Boris Johnson's reference to the "hair shirt, Stafford Cripps agenda" raises more mischief than perhaps he realises.

This is because Cripps' austerity - even more than the 1980s tightening is an example of expansionary fiscal contraction.

Cripps' fiscal policy was certainly tight. His 1948 Budget, for example, called for "an exceptionally large Budget surplus*." The primary budget balance - which was in deficit of 12.4% of GDP in 1945 - was in a surplus of 3.9% in 1947 when he became Chancellor, and he increased this to over 9% of GDP by 1950.This is a bigger tightening than Osborne is planning; the OBR envisages the primary deficit falling from 5% of GDP in 2011-12 to 1.8% in 2015-16.

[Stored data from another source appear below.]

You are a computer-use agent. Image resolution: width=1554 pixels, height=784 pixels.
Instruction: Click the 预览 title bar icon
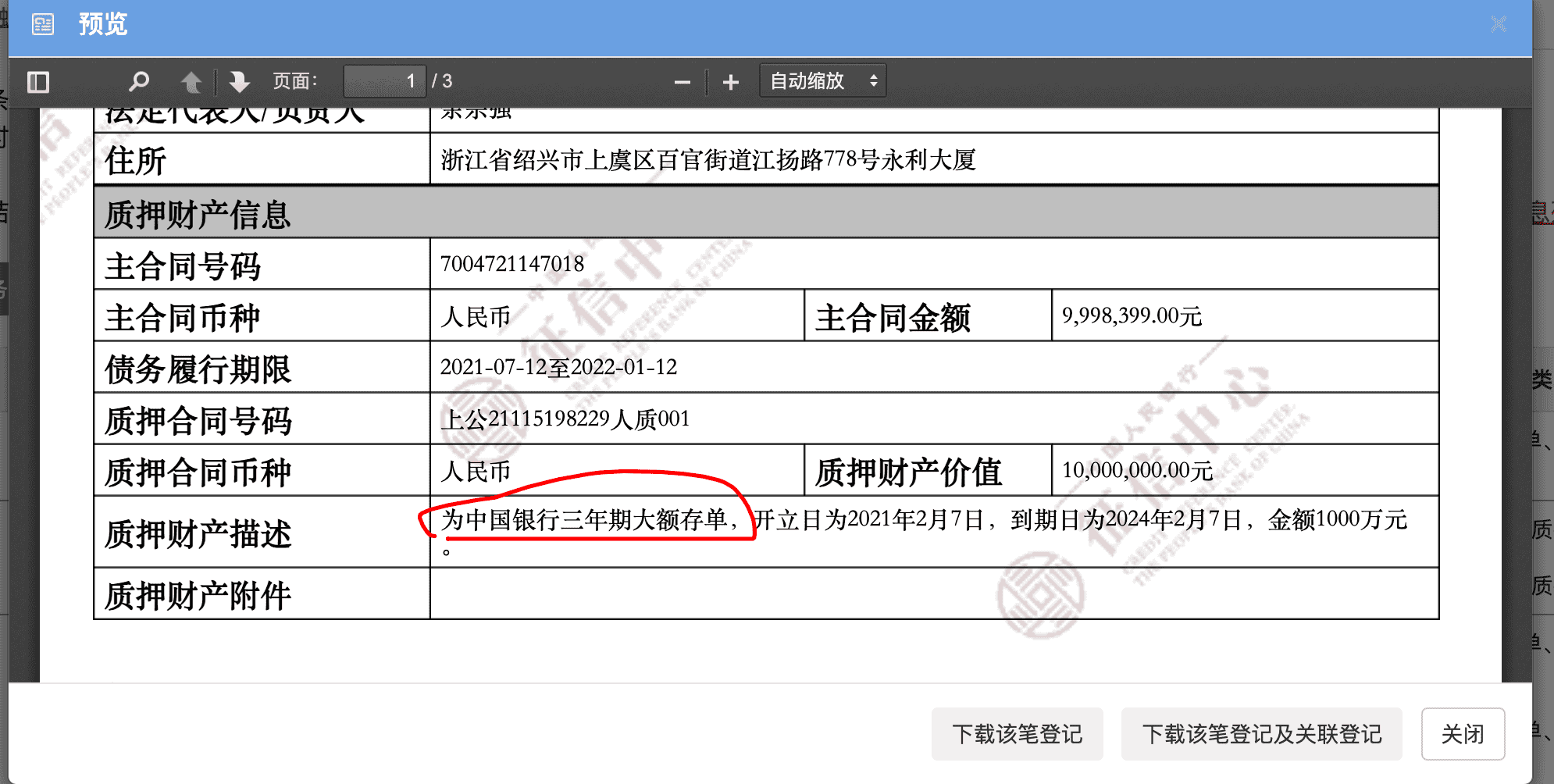(43, 24)
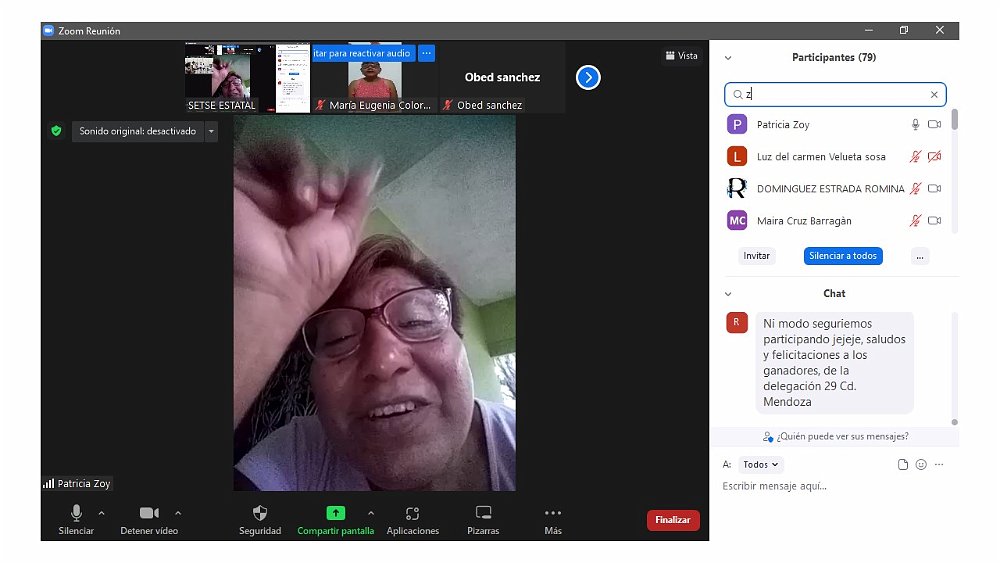The image size is (1000, 563).
Task: Go to next participants with blue arrow
Action: pos(588,77)
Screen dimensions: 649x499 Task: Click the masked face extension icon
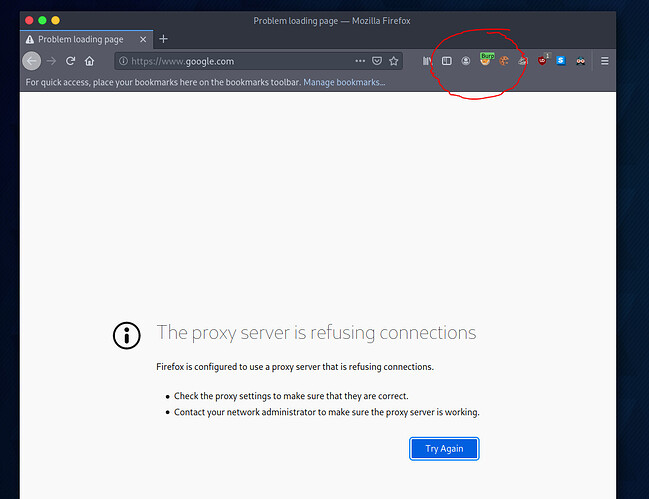(x=581, y=61)
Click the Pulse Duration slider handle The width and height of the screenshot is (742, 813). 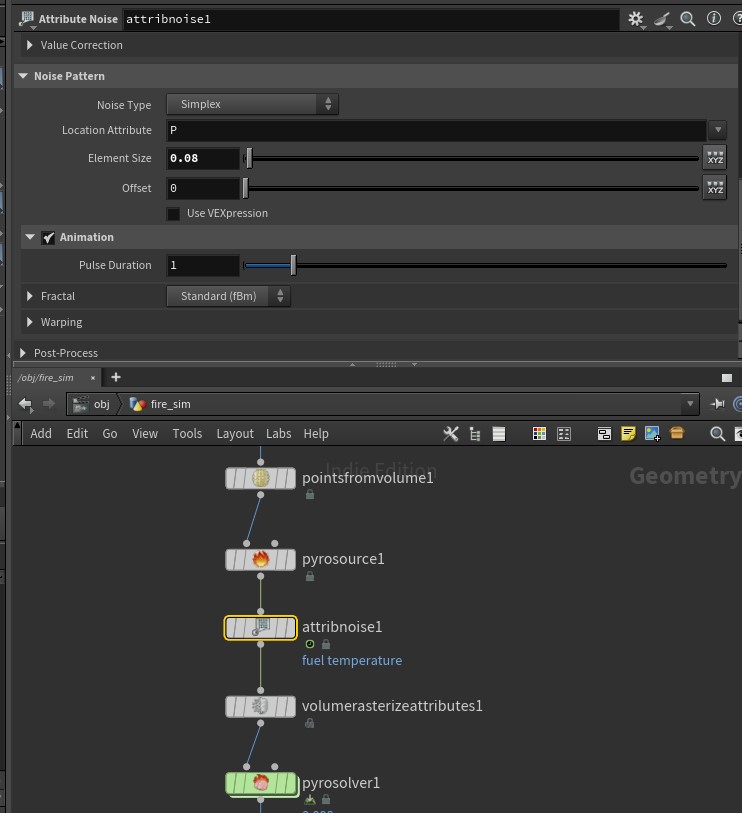[x=293, y=265]
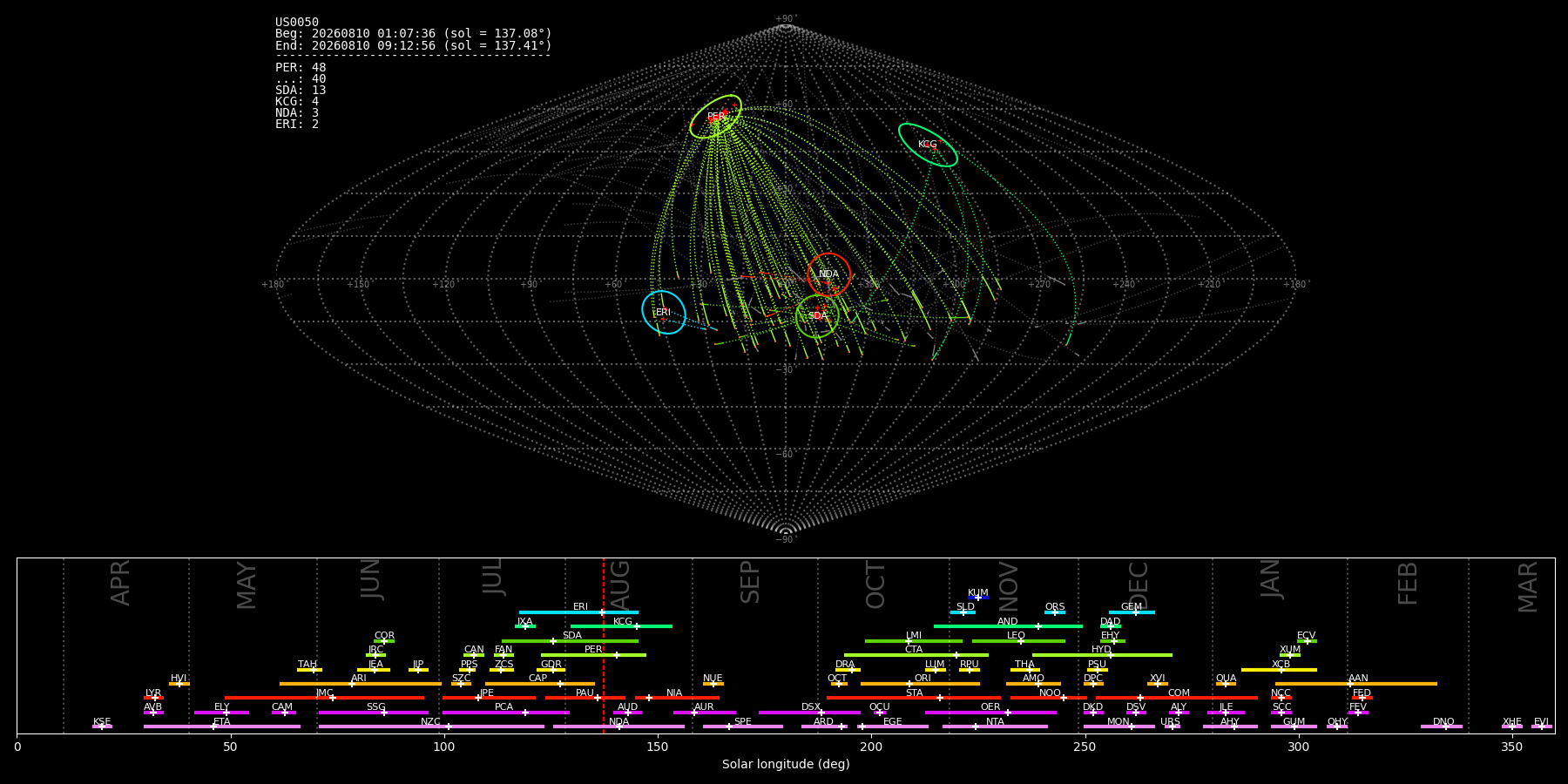Click the red NDA radiant circle
Image resolution: width=1568 pixels, height=784 pixels.
click(x=828, y=274)
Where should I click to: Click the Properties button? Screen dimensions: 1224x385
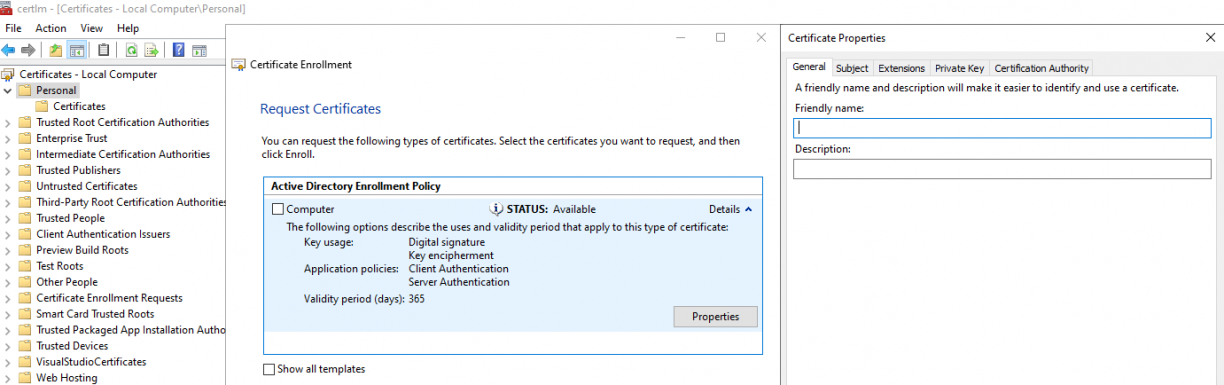pos(715,316)
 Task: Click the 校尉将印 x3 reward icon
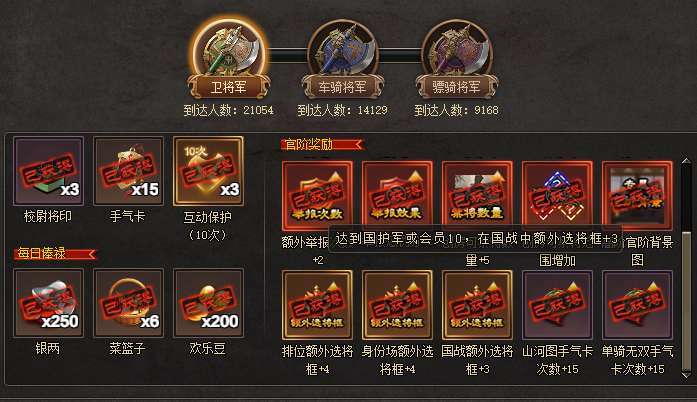[48, 171]
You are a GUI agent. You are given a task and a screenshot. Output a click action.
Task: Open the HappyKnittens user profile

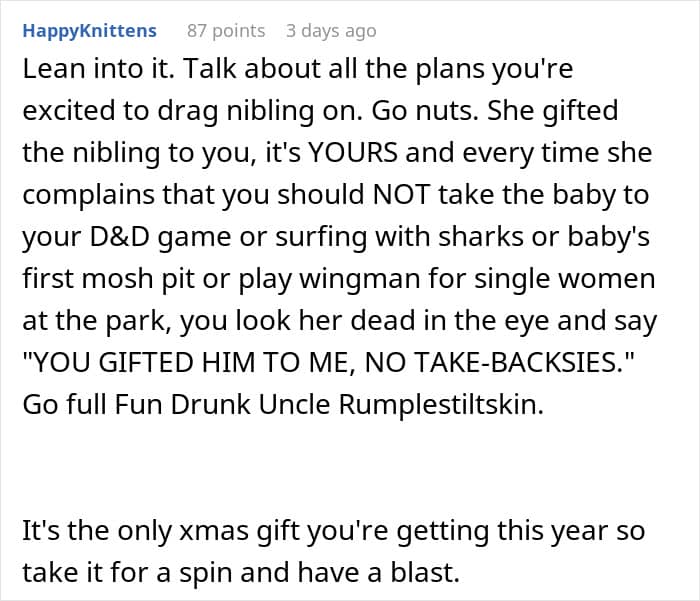tap(89, 31)
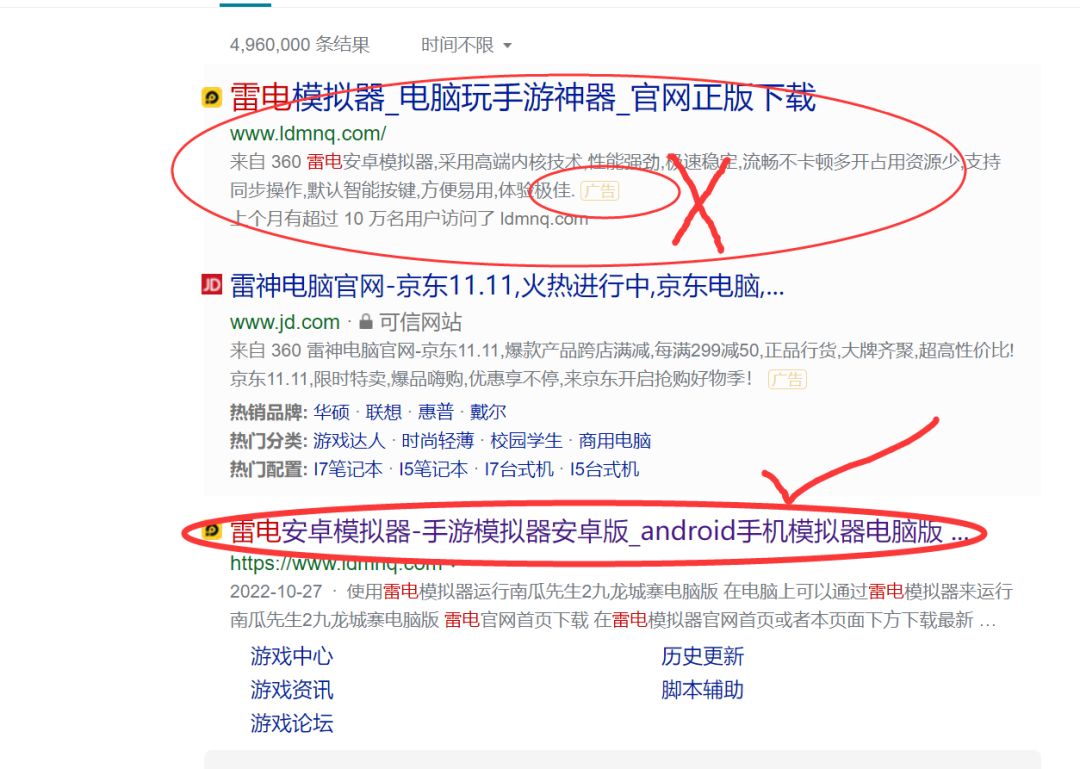The image size is (1080, 769).
Task: Open the www.ldmnq.com/ green URL
Action: coord(308,133)
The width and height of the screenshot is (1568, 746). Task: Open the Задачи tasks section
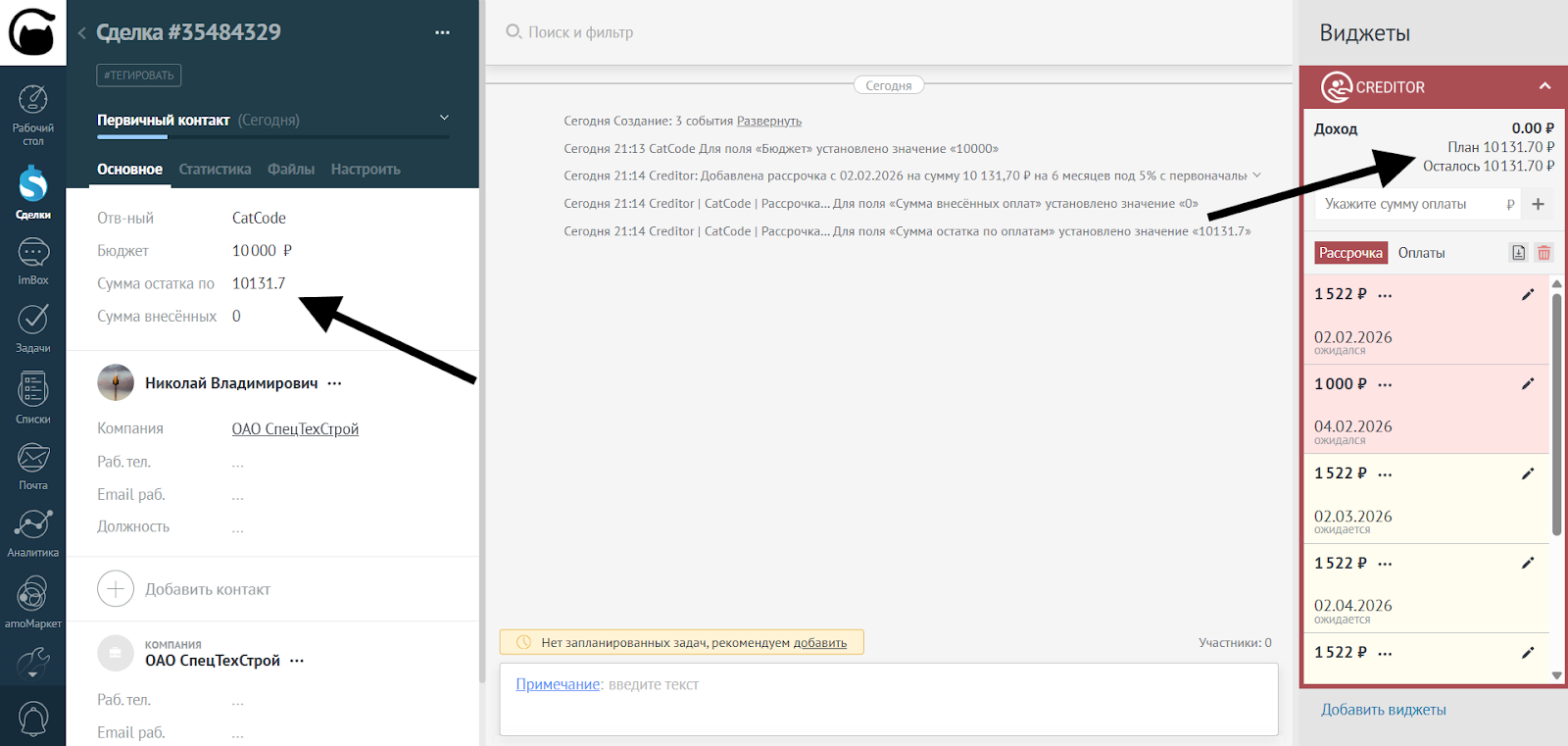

However, this tightening - which was achieved mostly by a rise in the share of taxes in GDP - was accompanied by an economic boom. Between 1947 and 1951, GDP grew by 3.5% a year, investment by 5.6%, exports by 11.1% and industrial production by 5.8% a year, whilst the unemployment rate stayed below 1.5%.

Such growth was, of course, facilitated by the massive backlog of investment opportunities which was opened up by the war - including the need to rebuild houses.

And herein lies Johnson's mischief-making. This episode draws our attention to two points.

First, the failure of Osborne's fiscal policy shows not merely that he is a lousy economist, but a poor historian too. A good historian would have asked: under what conditions has fiscal austerity been accompanied by good economic growth in the past? Whether he looked at the early 80s or the post-war period, he would have seen the same thing - that the circumstances in which austerity works are very different from those that exist now.

Secondly, strong growth during the post-war reconstruction period has caused commentators for years to exaggerate the "natural" vigour of capitalism. Between 1948 and 1973, real GDP per head grew by 2.5% a year. But this was exceptional. Since then, it has grown just 1.8% a year, and in the 118 years before 1948 it grew just 1% a year.

In this sense, those who talk about modest growth being the "new normal" are lacking historical perspective. A sluggish economy is in fact the old normal.

* The motive for this was to reduce inflation, rather than to repay debt as an aim in itself.